LIONELLO SPADA

LIONELLO SPADA

Bologna, 1576 – Parma, 1622

David and Goliath

Dated: 1610 – 1615 ca.

oil on canvas, cm 108×87

 

A fashionably dressed young man in a green jacket, red fur-lined cloak, and a splendid feathered hat, which does not cover his thick curly brown hair, displays his saber with a grand silver and gold hilt, proud to have defeated his enemy. The cruel sight of Goliath’s severed head, which can also be recognized by the wound on his forehead, identifies the hero with David, in an elegant and very pleasant composition.

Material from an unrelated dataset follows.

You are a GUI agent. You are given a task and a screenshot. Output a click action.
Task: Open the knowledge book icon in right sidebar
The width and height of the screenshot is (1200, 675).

This is a typical work by Lionello Spada, a Bolognese painter and pupil of Annibale Caracci, who came into contact with Caravaggio in Rome, and perhaps entered his workshop. This painting is based on a classical and calm composition, built according to classical schemes, and has a more naturalistic illumination, in which the play of light and dark shows the attention to minute detail and to the cruel painting of Merisi, so much so that it can be dated no later than 1615.

Lionello Spada had used this subject many times, but besides this version only one other remains, in the Dresden Gemaldegalerie. Sources, however, mention many similar paintings present in numerous Emilian collections in centuries past. So the work we present here could be one of those reported by the documents.